The voting system used to determine members of Victoria’s Upper House throws up anomalies when there are lots of micro parties, but it is the fairest option, according to Bendigo-based La Trobe University honorary associate of politics Ian Tulloch.
The Greens have declared the system undemocratic and want it changed.
The Labor party has conducted a social media campaign urging voters to tick all 45 boxes below the line for Northern Victoria so that their vote is a true reflection of their preferred candidates.
Looking through the group voting tickets of all 18 parties running in Northern Victoria, Greens’ candidate Nicole Rowan and Labor’s Mark Gepp feature only six and five times respectively in the top half of the tickets.
The preference order of these tickets are followed when voters vote above the line.
Josh Hudson, from micro party Josh Hudson for Northern Victoria and Democratic Labour Party candidate Chris McCormack feature in the top half of 17 and nine respectively.
ABC election analyst Antony Green has said the system can elect a micro party candidate with less than one per cent of first preference votes from a major party candidate who attracts as much as eight per cent, once preference votes come into play.

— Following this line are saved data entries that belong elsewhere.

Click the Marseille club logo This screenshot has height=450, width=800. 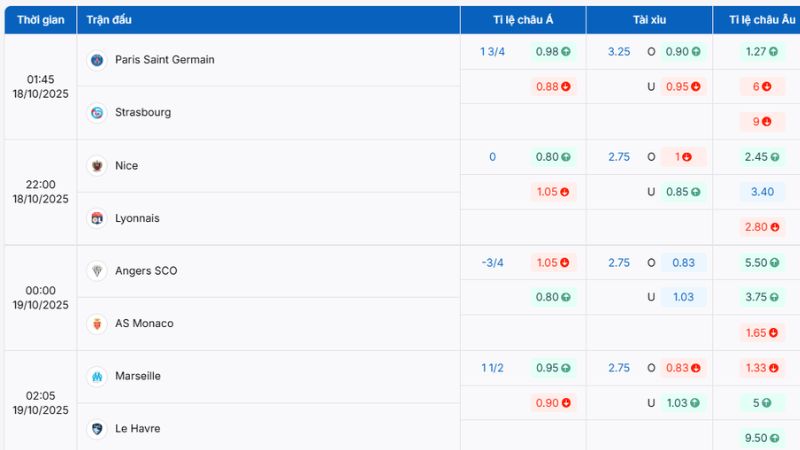[97, 376]
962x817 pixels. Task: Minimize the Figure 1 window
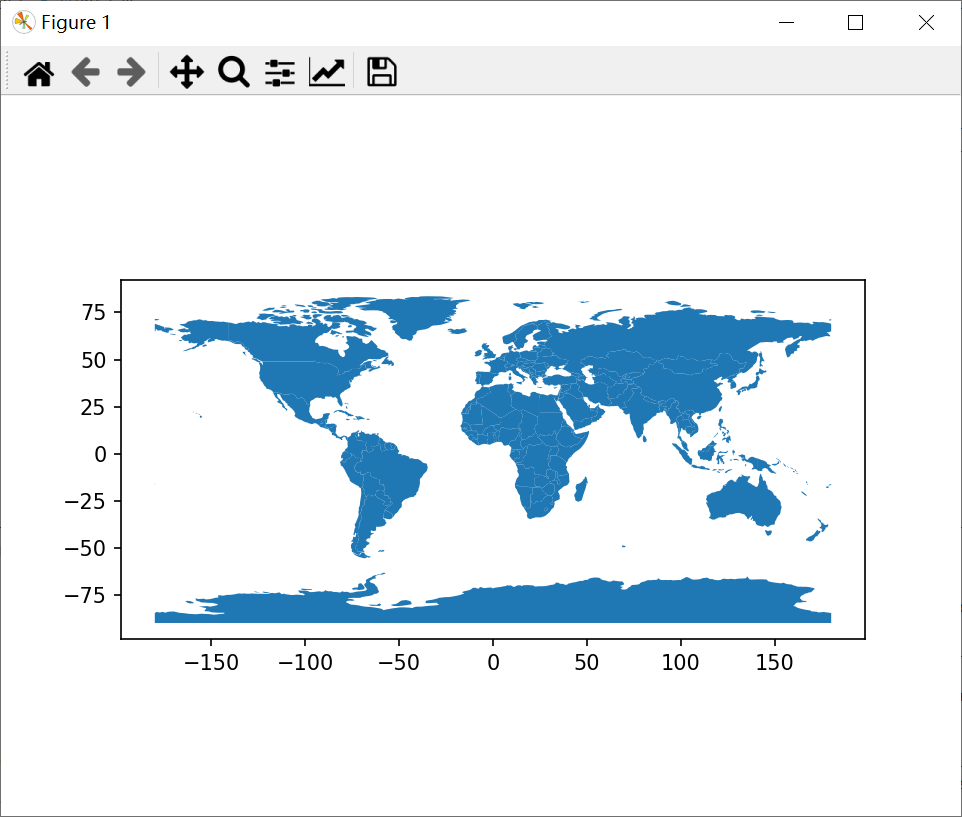point(786,23)
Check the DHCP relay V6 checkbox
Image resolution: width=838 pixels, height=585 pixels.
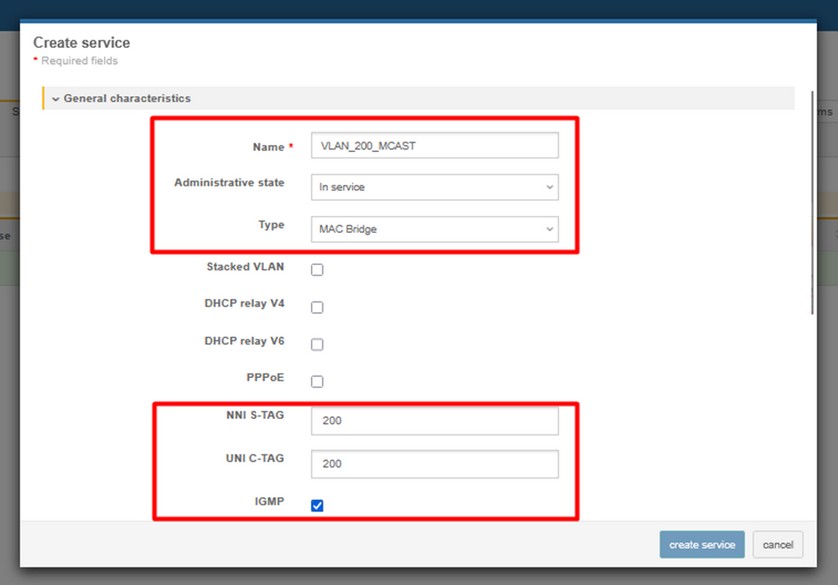pyautogui.click(x=317, y=344)
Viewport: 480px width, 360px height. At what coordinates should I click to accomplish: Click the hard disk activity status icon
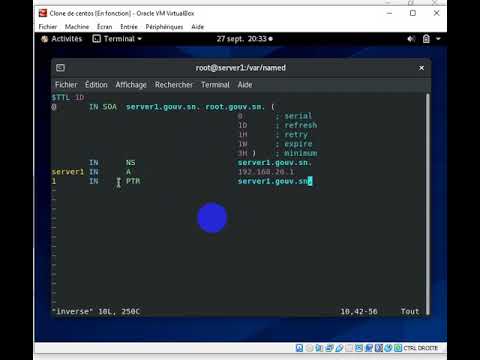pyautogui.click(x=299, y=348)
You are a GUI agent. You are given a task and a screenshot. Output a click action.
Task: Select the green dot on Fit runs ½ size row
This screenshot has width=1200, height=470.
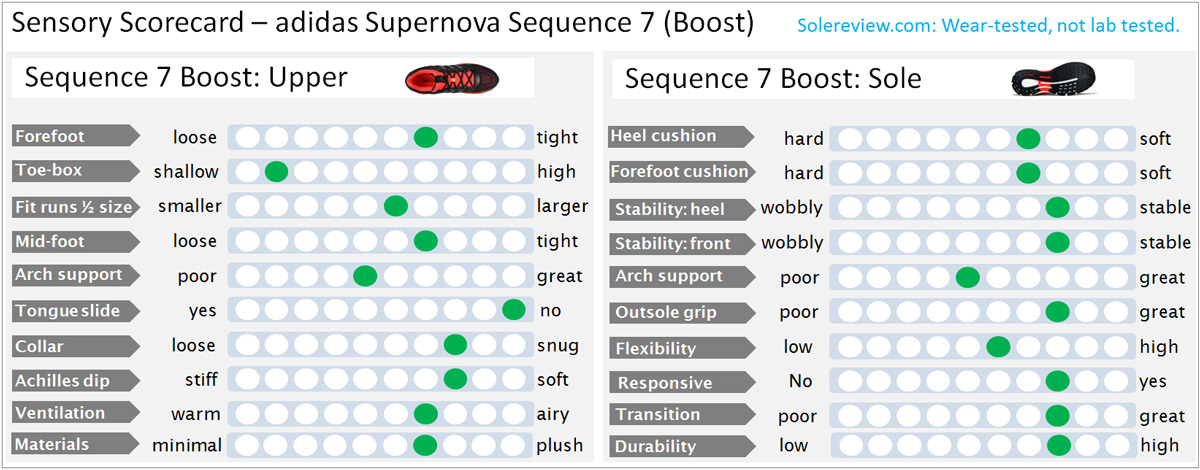coord(396,206)
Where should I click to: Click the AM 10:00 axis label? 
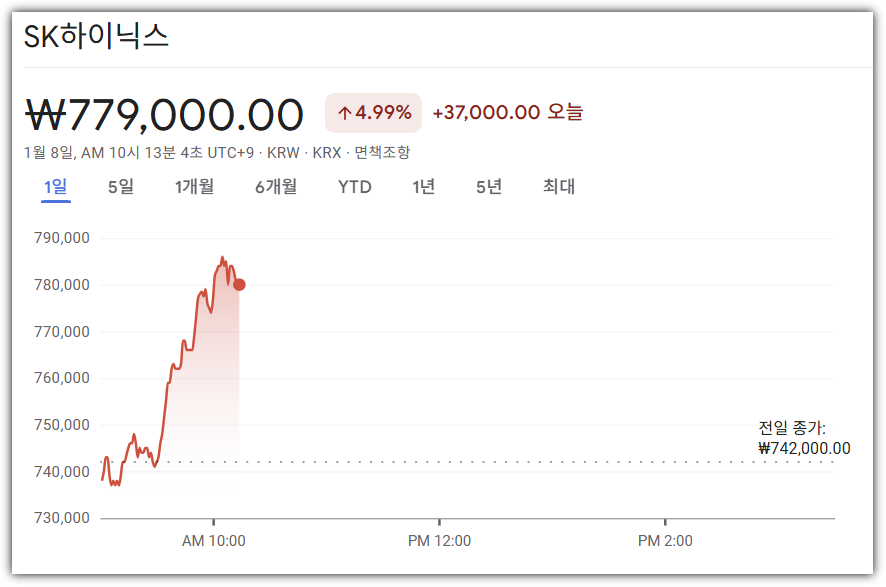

Complicating the issue is the activity of the so-called preference whisperer Glenn Druery, who has accepted money for preference deals and against whom a complaint has been lodged with the Victorian Electoral Commission.
The VEC has passed that complaint on to Victorian Police.
Faced with 45 boxes to tick below the line on the ballot paper, for convenience sake some voters will put one number against a party above the line, Mr Tulloch said.
“But they don’t actually know what their final preference will be when a proportion of that vote is redistributed to someone else,” Mr Tulloch said.
“But I don’t think it matters so much, if we go back to the old preferential system, that was just a nightmare, and totally unfair.”
He said the current system produced the best outcome because it allowed parties to get elected more or less in proportion to the percentage of the vote they get.
“It does produce anomalous outcomes because when you get a huge number of minor party candidates, all swapping preferences, you can get someone elected with just one or two per cent of the primary vote,” he said.
“They attract the preferences of all the others in the deal and that could knock off one of the major party candidates in one of the eight districts.
“The more the merrier from my point of view, if they have got the support they get elected, if they don’t they lose their deposit which most of the micro parties do.”